Seven plants generally used for traditional oral care namely, Barleria albostellata, Cotyledon orbiculata, Dichrostachys cinerea, Heteropyxis natalensis, Carpobrotus edulis, Zanthoxylum capense and Dodonaea viscosa were investigated for antimicrobial activity and safety. Four pathogenic microorganisms, Actinomyces israelii, Streptococcus mutans, Prevotella intermedia and Candida albicans, were selected that represented the diversity of microbial flora in the oral cavity.

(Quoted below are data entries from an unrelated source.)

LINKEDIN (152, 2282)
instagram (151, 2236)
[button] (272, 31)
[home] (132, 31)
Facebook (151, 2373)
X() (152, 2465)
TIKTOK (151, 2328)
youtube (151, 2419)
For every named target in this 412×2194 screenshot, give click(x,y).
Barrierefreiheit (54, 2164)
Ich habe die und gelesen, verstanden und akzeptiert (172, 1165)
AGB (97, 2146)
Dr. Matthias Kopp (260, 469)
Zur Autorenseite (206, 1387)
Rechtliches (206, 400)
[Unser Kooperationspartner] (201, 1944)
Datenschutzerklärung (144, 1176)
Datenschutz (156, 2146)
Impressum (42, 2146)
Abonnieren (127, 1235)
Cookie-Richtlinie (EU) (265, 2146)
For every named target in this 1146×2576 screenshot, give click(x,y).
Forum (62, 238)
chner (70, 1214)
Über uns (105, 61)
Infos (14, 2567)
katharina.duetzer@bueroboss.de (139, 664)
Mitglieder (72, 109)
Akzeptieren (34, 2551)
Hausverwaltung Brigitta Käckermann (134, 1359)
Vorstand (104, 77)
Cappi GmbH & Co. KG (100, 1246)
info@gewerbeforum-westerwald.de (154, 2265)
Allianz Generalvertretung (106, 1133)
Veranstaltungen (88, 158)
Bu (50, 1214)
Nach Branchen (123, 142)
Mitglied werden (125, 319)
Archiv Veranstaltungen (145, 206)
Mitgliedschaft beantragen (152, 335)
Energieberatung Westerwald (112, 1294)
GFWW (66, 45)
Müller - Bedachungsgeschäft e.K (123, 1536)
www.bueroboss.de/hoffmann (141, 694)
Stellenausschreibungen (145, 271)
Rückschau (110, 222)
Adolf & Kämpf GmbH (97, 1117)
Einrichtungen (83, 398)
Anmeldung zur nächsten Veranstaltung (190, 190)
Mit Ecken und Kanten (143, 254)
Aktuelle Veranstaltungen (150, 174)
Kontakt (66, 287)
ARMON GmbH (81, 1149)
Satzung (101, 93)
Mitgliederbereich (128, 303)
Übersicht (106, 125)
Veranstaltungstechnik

No evidence could be found in the literature on the activity of the selected plant extracts against A. israelii, P. intermedia and S. mutans. Only H. natalensis exhibited activity against the Gram-positive microorganisms, A. israelii and S. mutans; minimum inhibitory concentration (MIC) was found to be 0.88 mg/ml and 1.82 mg/ml respectively. The MIC against the Gram-negative bacteria, P. intermedia was found to be 3.13 mg/ml. Dichrostachys cinerea exhibited activity towards a drug-sensitive stain of C. albicans (MIC of 10.71 mg/ml) and against a drug-resistant (polyene and azole resistant) strain of C. albicans (MIC of 10.42 mg/ml). Dichrostachys cinerea was the least toxic to both the Kidney epithelial cells of the African Green Monkey (Vero) and Human laryngeal epidermoid carcinoma cells (HEp-2) cell lines with 50% inhibitory concentrations (IC50) of 204 ± 0.13 μg/ml and 224 ± 0.1 μg/ml respectively. Heteropyxis natalensis was selected for further study as it exhibited moderate cytotoxicity (IC50 of 33.66 ± 0.04 μg/ml) on HEp-2 cells and the best antibacterial activity as compared to the other plant extracts investigated in this study. When H. natalensis was incorporated in a synergistic combination with the essential oils Melaleuca alternifolia (Tea tree) and Mentha piperita (peppermint); a fourfold reduction in the MIC of A. israelii was exhibited.
Gingivitis, the infection of the gums, induces inflammation. To attract the white blood cell, leukocytes, to the site of infection; a chemokine known as Interluekin-8 (IL-8) is released. These cytokine, IL-8, levels were not reduced when the extract of H. natalensis was utilized to prevent the interaction of A. israelii with the epithelial cells, HEp-2. A Scanning Electron Microscopy (SEM) study to determine bacterial adhesion in the presence of H. natalensis indicated that the plant extract interferes with pellicle formation and glucan binding of S. mutans to the enamel surface of the tooth.
Five known compounds were identified from the ethanolic extract of H. natalensis leaves and twigs. The compounds were identified as Aurentiacin A (1), Cardamomin (2), 5-hydroxy-7-methoxy-methylflavanone (3), Quercetin (4) and 3,5,7-trihydroxyflavan (5). The MICs of the compounds 1 and 4 were found to be 0.063 mg/ml and 1.0 mg/ml respectively against A. israelii. Compounds 2 and 5 exhibited no inhibitory activity at 1.0 mg/ml (the highest concentration tested) against A. israelii. This is the first report of the isolation of the five compounds and their activity against A. israelii.